* EXTRACTED DATA *
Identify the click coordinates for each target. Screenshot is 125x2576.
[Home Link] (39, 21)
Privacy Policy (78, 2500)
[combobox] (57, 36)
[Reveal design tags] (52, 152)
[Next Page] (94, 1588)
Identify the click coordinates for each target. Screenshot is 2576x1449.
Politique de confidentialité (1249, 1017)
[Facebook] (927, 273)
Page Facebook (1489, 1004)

--

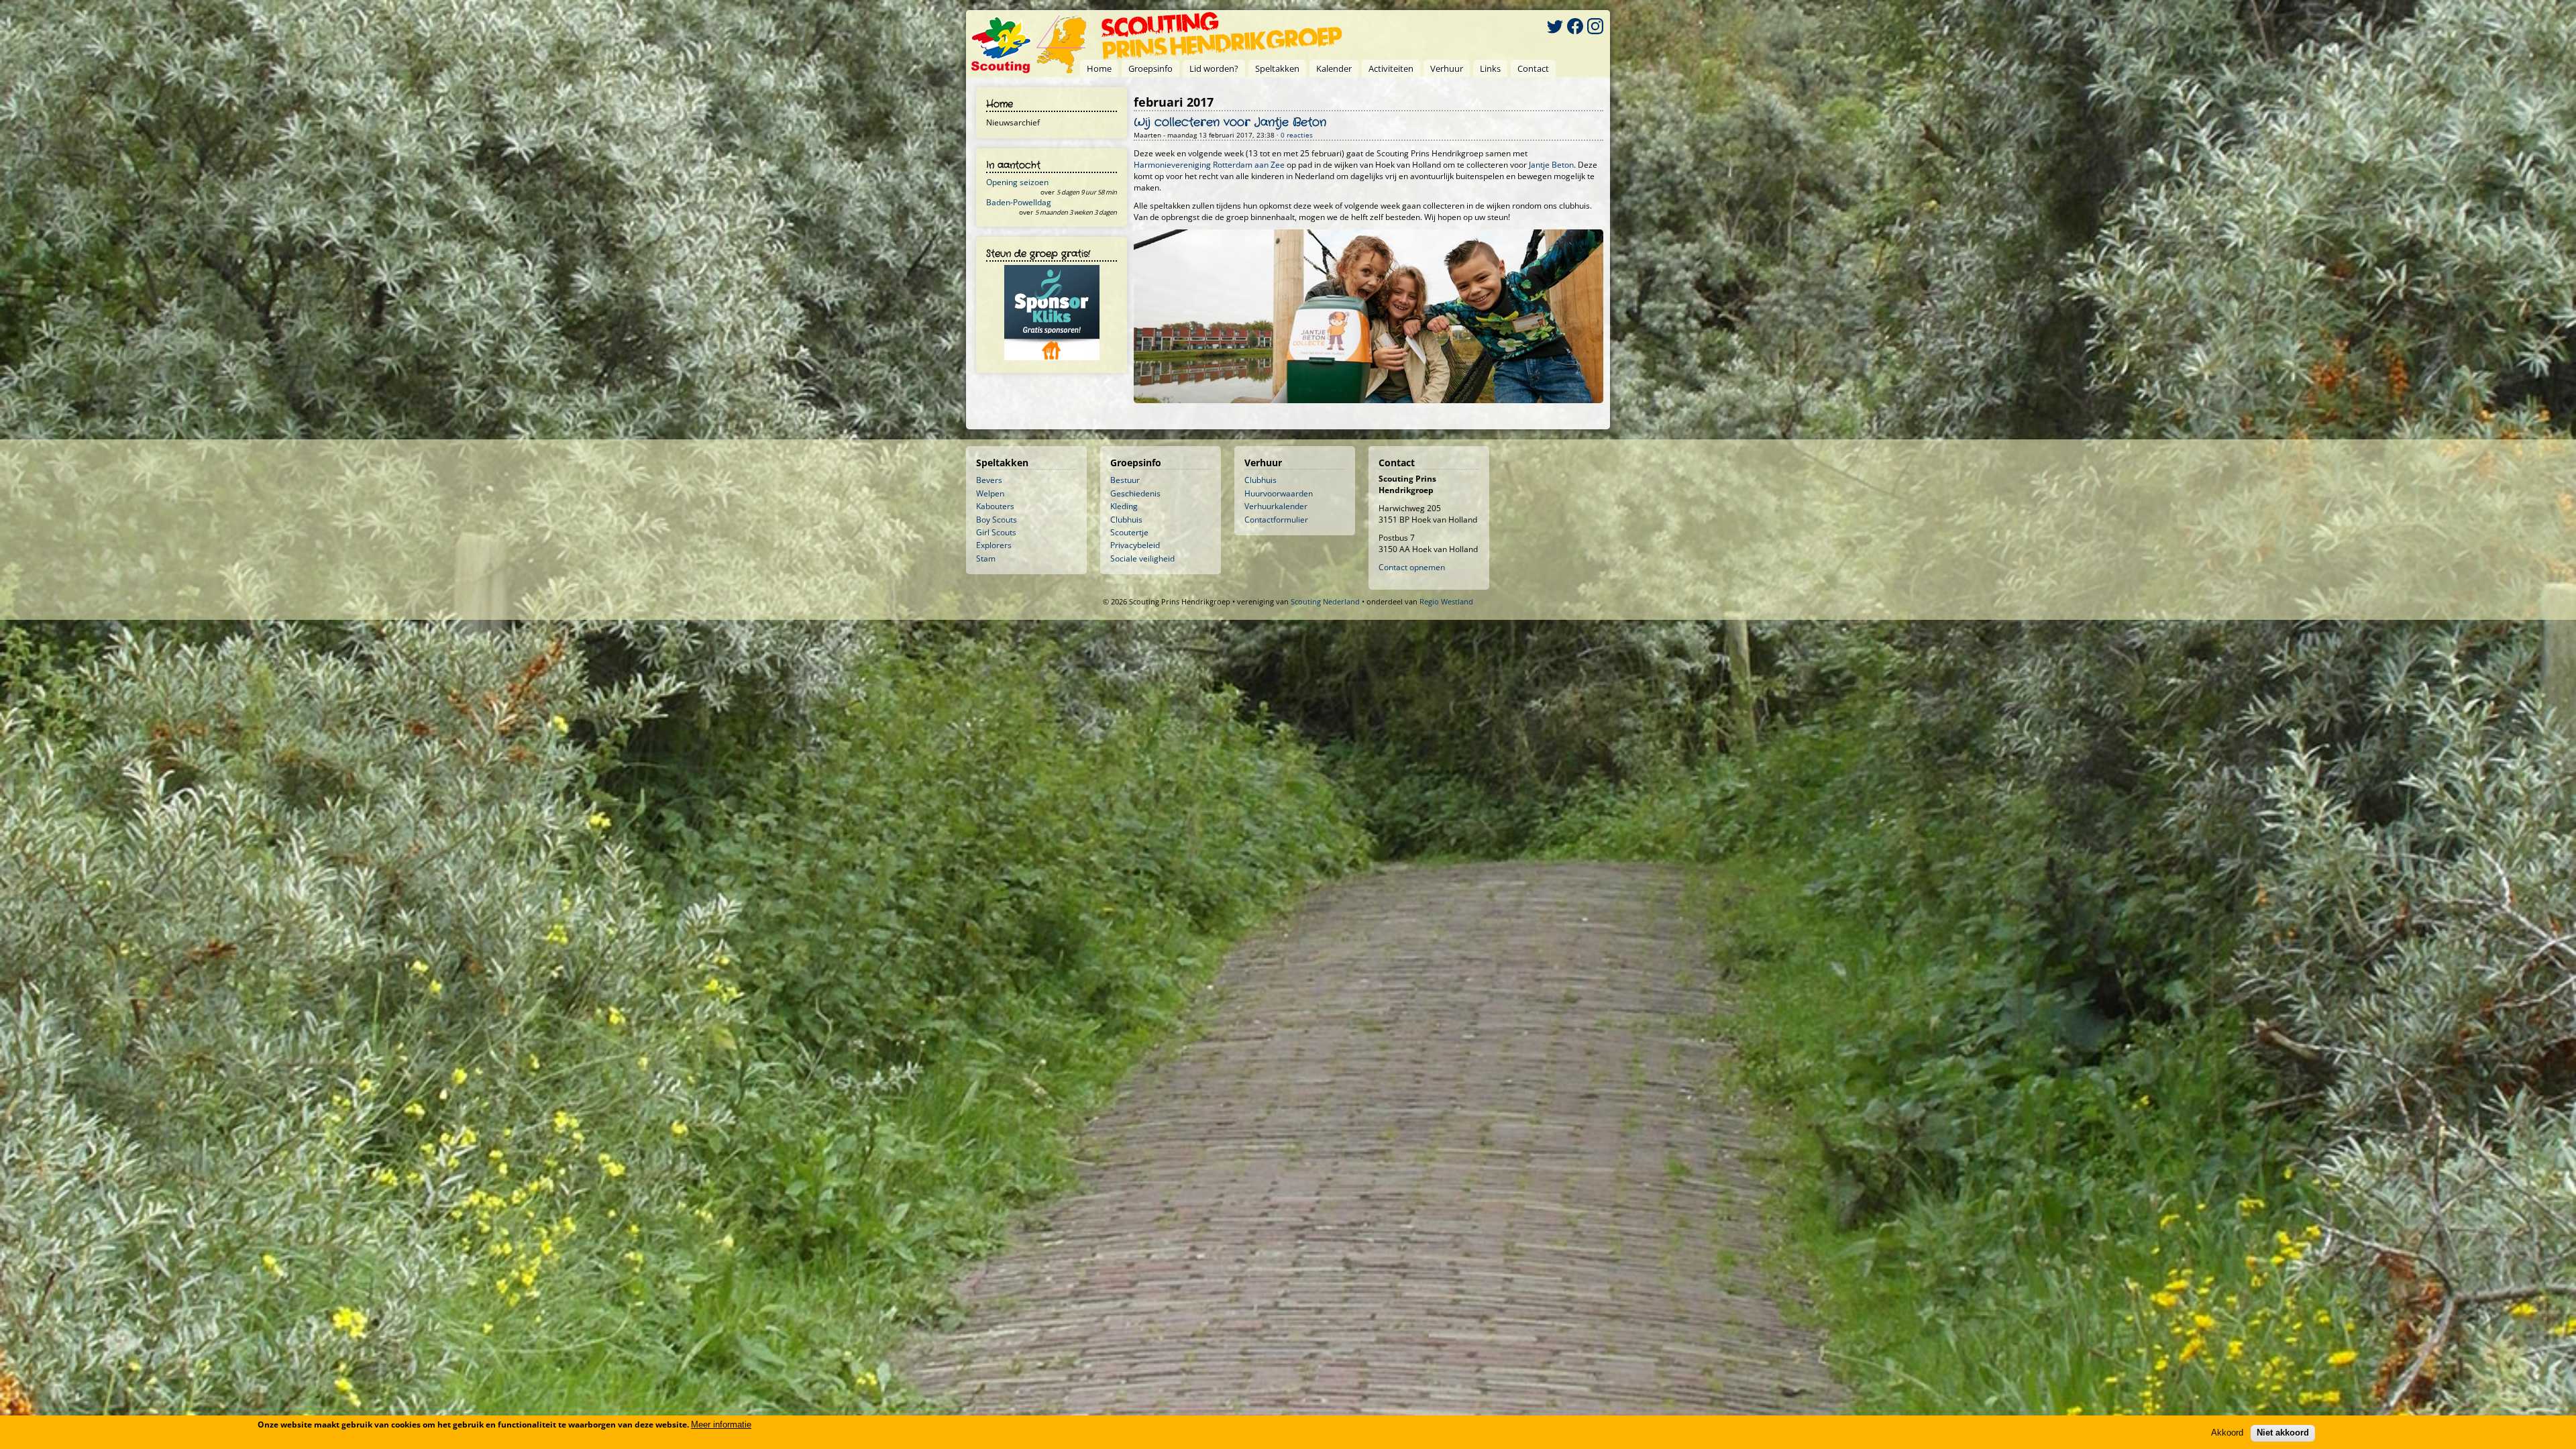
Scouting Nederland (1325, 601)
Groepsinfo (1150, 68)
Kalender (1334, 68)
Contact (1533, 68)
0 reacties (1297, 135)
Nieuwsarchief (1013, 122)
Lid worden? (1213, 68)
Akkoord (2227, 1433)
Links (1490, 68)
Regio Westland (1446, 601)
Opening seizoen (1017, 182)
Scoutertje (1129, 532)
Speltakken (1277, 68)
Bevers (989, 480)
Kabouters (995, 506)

* EXERCISE PROMPT *
Find "Screenshot is 125x2576." in the entries above and copy that whole line exactly, then each line after it through the line that contains "Page Facebook (1489, 1004)".

* REPLY *
Identify the click coordinates for each target. Screenshot is 125x2576.
[Home Link] (39, 21)
Privacy Policy (78, 2500)
[combobox] (57, 36)
[Reveal design tags] (52, 152)
[Next Page] (94, 1588)
Identify the click coordinates for each target. Screenshot is 2576x1449.
Politique de confidentialité (1249, 1017)
[Facebook] (927, 273)
Page Facebook (1489, 1004)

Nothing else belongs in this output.